Tartan Asia Extreme

Tartan Asia Extreme

by Holly Kirkwood

Well now that even Jonathan Ross (husband of our beloved Mooky Icon Jane Goldman)has discovered there is something to be said for filmmakers working over in Asia, some may feel that Asian cinema is all a bit old hat, and be moving on to, say, the dark tales of the Sioux Indians or some such.

But no! If you’re a fan of quality films, ignore Messrs Ross and that annoying man from the BBC who is about eighty, and sit up and pay attention: extreme asian cinema is the best thing in town!

The Asian cinema talent which is being increasingly exported our way has had years and years out of our eyesight to develop, and informed by various stylistic tricks from the west, has largely emerged with a cinematic language of its own which feels immensely rewarding to our bored, America-dominated eyeballs.
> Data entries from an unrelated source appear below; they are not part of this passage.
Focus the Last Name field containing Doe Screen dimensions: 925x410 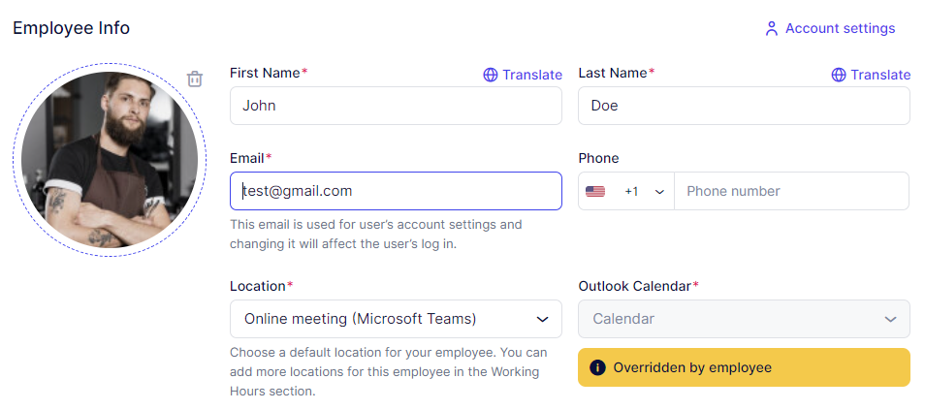coord(744,106)
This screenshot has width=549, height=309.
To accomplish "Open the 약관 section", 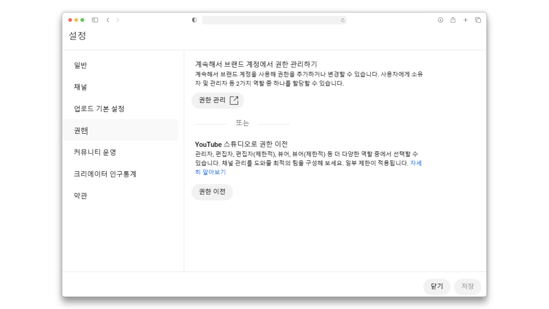I will click(81, 196).
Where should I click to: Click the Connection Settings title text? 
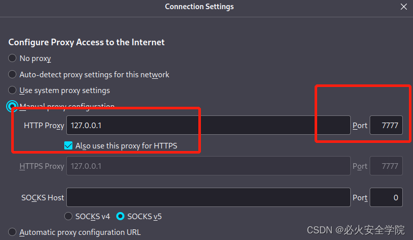(199, 7)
This is part of the appeal of Asian movies, and indeed long has been. Precursor of all the hot new Asian directors John Woo long ago sold out to Hollywood, and now makes increasingly larger explosions for the likes of Mr Cruise, but his work in the 1980sin Hong Kong still packs a punch now. The Killer was a revolution in cinema when it came out in 1989. The extraordinary, balletic violence made audiences look at conflict in an entirely different way.
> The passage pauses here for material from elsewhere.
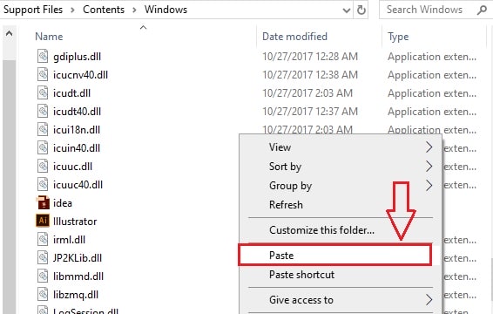Image resolution: width=493 pixels, height=314 pixels.
Task: Click the Contents breadcrumb in path
Action: [x=104, y=10]
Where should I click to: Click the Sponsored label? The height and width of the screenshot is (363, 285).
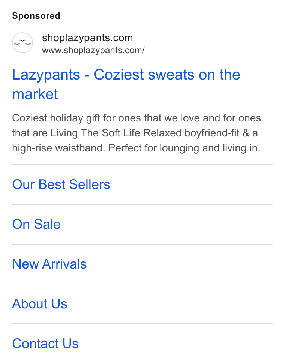(36, 16)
Woo set the tone for the rest. Wong Kar Wai deals also in gangland violence and hitmen, although in a more melancholy fashion, stunningly shot. And the whole Crouching Tiger phenomenon is also centered on the shaolin films of the 20th century, and fighting, although not visceral display, is firmly centre stage.

In other words, Asian cinema, at least much of what we are fed over here, seems to be a bloodthirsty beast. From Ring to Oldboy, rarely does a character make it to the end unscathed.